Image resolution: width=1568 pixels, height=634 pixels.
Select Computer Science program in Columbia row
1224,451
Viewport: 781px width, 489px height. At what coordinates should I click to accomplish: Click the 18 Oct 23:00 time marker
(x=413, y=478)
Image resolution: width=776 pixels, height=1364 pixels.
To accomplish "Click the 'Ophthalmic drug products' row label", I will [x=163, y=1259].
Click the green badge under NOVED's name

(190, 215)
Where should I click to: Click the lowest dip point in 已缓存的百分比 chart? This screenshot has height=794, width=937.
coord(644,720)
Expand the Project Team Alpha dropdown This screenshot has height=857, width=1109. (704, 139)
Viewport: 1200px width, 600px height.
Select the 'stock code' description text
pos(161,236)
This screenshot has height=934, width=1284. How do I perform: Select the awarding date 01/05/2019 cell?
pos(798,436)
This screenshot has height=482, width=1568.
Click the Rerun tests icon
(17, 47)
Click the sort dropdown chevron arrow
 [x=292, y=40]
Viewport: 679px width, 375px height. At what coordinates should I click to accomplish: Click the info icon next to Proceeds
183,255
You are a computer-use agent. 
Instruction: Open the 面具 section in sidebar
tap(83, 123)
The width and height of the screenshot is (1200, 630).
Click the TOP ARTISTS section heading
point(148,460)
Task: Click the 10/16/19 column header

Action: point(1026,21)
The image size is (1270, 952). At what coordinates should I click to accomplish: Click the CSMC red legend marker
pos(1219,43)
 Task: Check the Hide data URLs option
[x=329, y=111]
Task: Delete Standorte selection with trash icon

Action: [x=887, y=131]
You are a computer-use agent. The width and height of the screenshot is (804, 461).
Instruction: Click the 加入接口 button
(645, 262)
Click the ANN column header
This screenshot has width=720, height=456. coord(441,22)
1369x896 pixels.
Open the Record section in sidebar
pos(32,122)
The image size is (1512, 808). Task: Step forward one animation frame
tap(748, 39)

_Directions_:
Write out every entry word for word.

_Written answer_:
Image resolution: width=1568 pixels, height=634 pixels.
Select Computer Science program in Columbia row
1224,451
Viewport: 781px width, 489px height. At what coordinates should I click to accomplish: Click the 18 Oct 23:00 time marker
(x=413, y=478)
Image resolution: width=776 pixels, height=1364 pixels.
To accomplish "Click the 'Ophthalmic drug products' row label", I will [x=163, y=1259].
Click the green badge under NOVED's name

(190, 215)
Where should I click to: Click the lowest dip point in 已缓存的百分比 chart? This screenshot has height=794, width=937.
coord(644,720)
Expand the Project Team Alpha dropdown This screenshot has height=857, width=1109. (704, 139)
Viewport: 1200px width, 600px height.
Select the 'stock code' description text
pos(161,236)
This screenshot has height=934, width=1284. How do I perform: Select the awarding date 01/05/2019 cell?
pos(798,436)
This screenshot has height=482, width=1568.
Click the Rerun tests icon
(17, 47)
Click the sort dropdown chevron arrow
 [x=292, y=40]
Viewport: 679px width, 375px height. At what coordinates should I click to accomplish: Click the info icon next to Proceeds
183,255
You are a computer-use agent. 
Instruction: Open the 面具 section in sidebar
tap(83, 123)
The width and height of the screenshot is (1200, 630).
Click the TOP ARTISTS section heading
point(148,460)
Task: Click the 10/16/19 column header

Action: point(1026,21)
The image size is (1270, 952). At what coordinates should I click to accomplish: Click the CSMC red legend marker
pos(1219,43)
 Task: Check the Hide data URLs option
[x=329, y=111]
Task: Delete Standorte selection with trash icon

Action: [x=887, y=131]
You are a computer-use agent. The width and height of the screenshot is (804, 461).
Instruction: Click the 加入接口 button
(645, 262)
Click the ANN column header
This screenshot has width=720, height=456. coord(441,22)
1369x896 pixels.
Open the Record section in sidebar
pos(32,122)
The image size is (1512, 808). Task: Step forward one animation frame
tap(748, 39)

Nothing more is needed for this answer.